Harvesting Green Hydrogen from the Deep Blue: Seawater‐Compatible SnSe‐P Decorated Graphene‐CNTs Based Electrocatalyst Under Universal pH

Abstract Fabrication of cost‐effective and robust metal‐based electrocatalysts for hydrogen evolution reactions (HER) across the entire pH range has garnered significant attention in harvesting renewable energy. Herein, the fabrication of 3D high‐surface Ni Foam‐Graphene‐Carbon Nanotubes (NGC) decorated with phosphorous‐inserted tin selenide (SnSe‐P) showcases unprecedented HER activity with minimal overpotentials across all pH ranges (52 mV in acidic, 93 mV in basic, and 198 mV in neutral conditions@10 mA cm −2 ) and stability at 1 A cm −2 for 72 h.

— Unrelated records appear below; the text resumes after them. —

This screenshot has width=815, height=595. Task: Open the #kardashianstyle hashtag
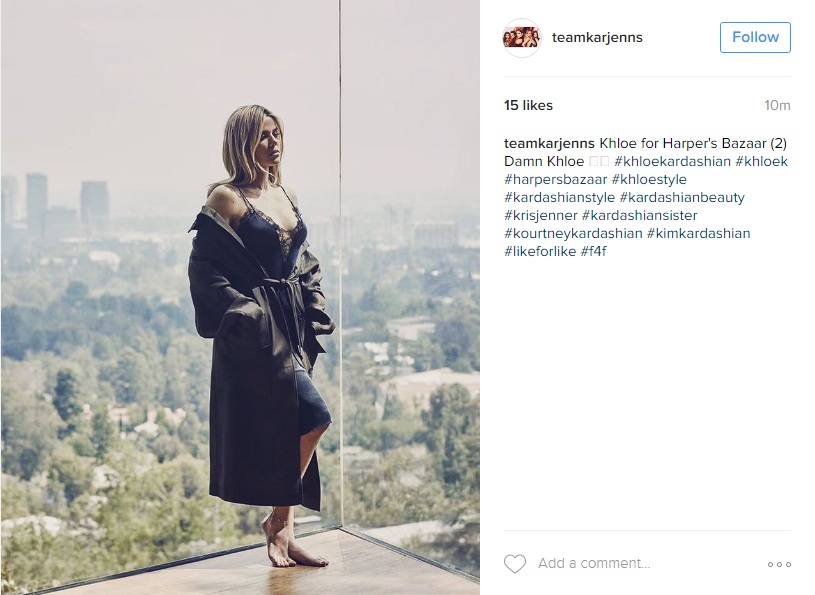coord(559,197)
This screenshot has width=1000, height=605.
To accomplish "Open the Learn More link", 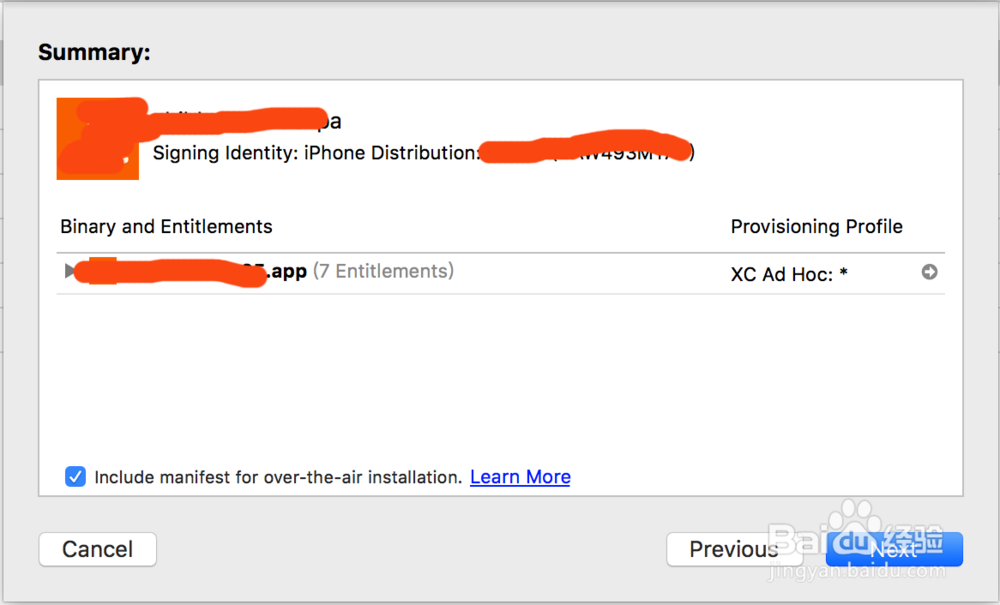I will point(520,477).
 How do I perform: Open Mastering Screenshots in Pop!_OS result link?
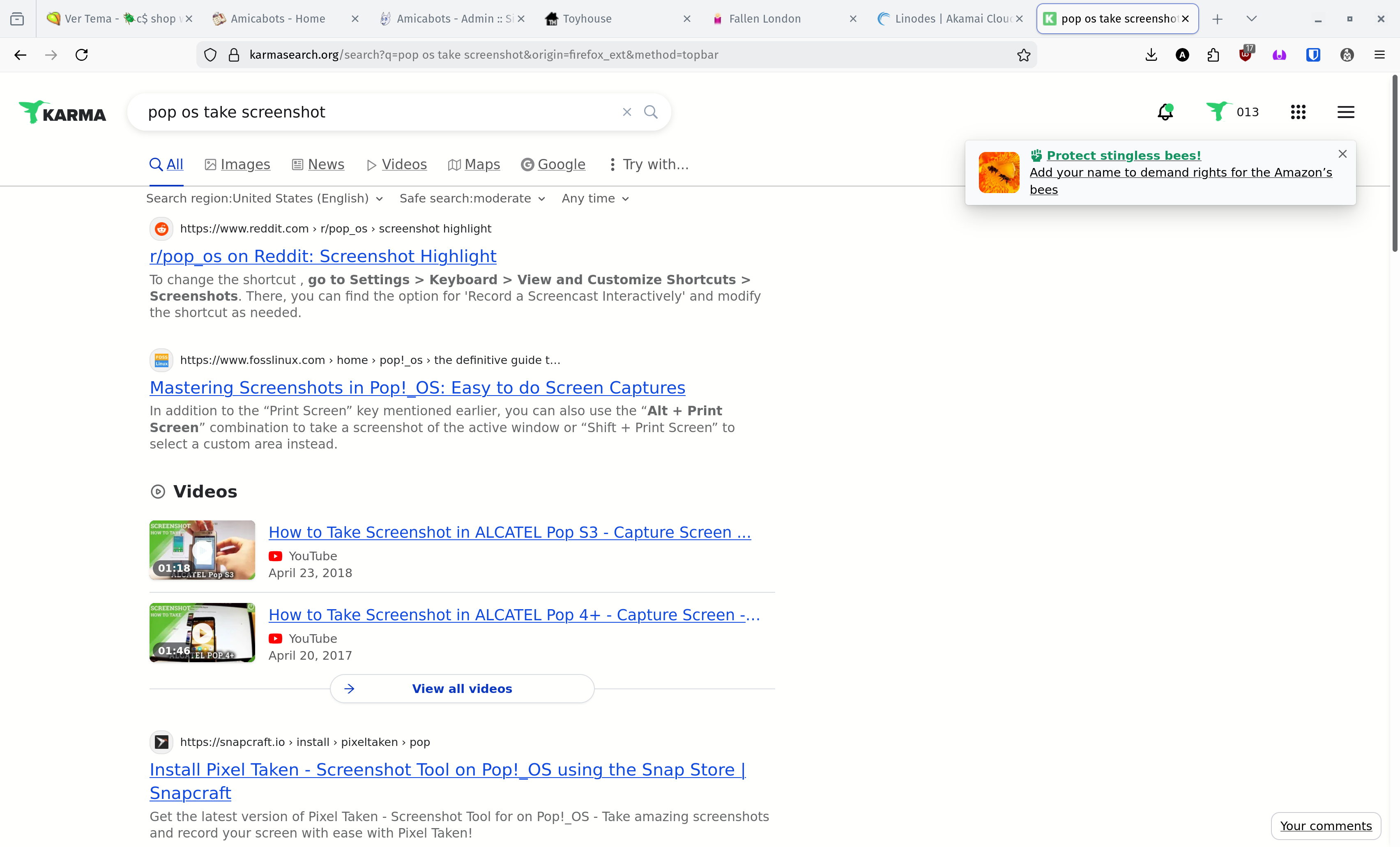(x=417, y=387)
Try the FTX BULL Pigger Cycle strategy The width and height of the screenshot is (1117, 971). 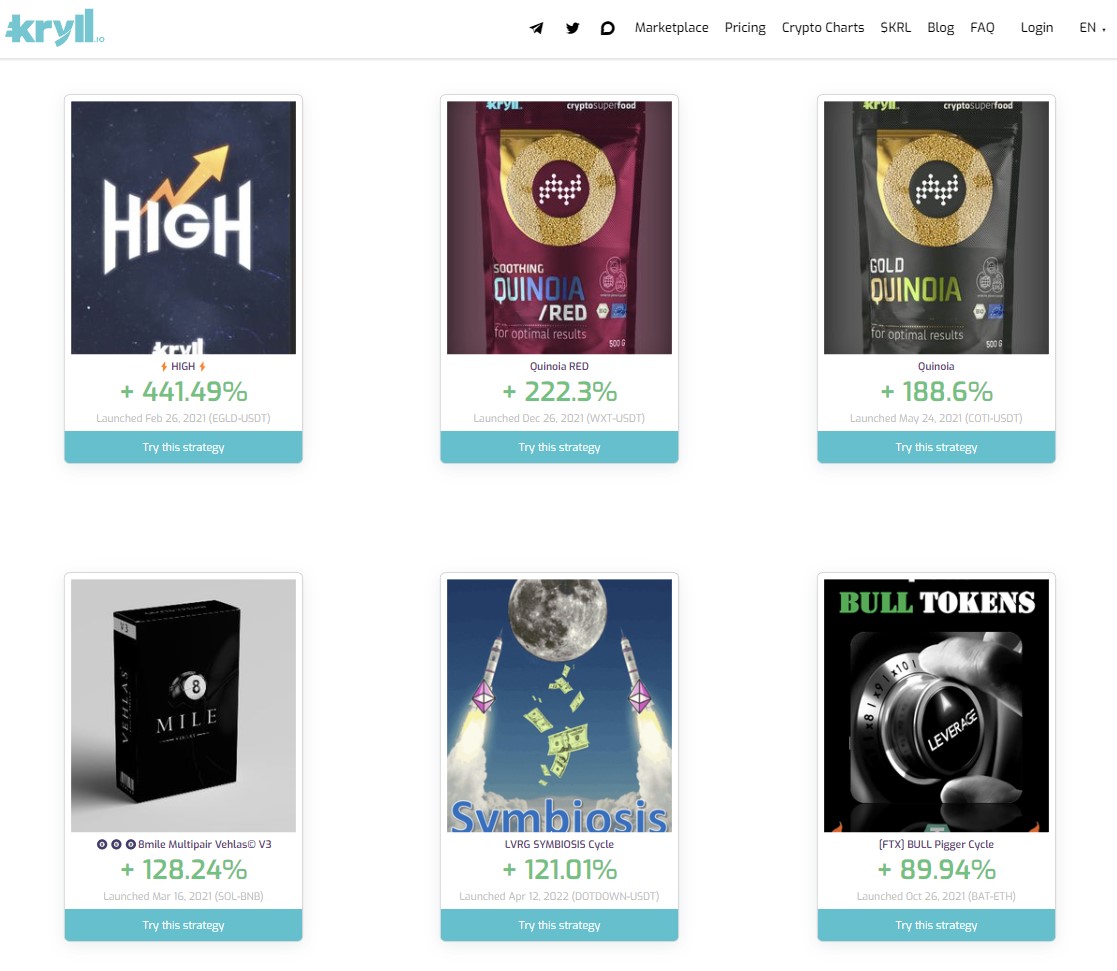pos(936,925)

The as‐designed catalyst shows a low overpotential of 122 mV@10 mA cm −2 in alkaline seawater, achieved through controlled electronic distribution on Sn site after incorporation of P in NGC‐SnSe‐P. A stable cell voltage of 1.56 V@10 mA cm⁻ 2 is achieved for prolonged time in 1 m KOH toward overall water electrolysis. Experimental and theoretical investigation reveals that the insertion of P in layered SnSe enables s orbitals of H * and p orbitals of Sn to interact, favoring the adsorption of the H * intermediate. A renewable approach is adopted by using silicon solar cells (η = 10.66%) to power up the electrolyzer, yielding a solar‐to‐hydrogen (STH) conversion efficiency of 7.70% in 1 m KOH and 5.65% in alkaline seawater, aiming toward green hydrogen production.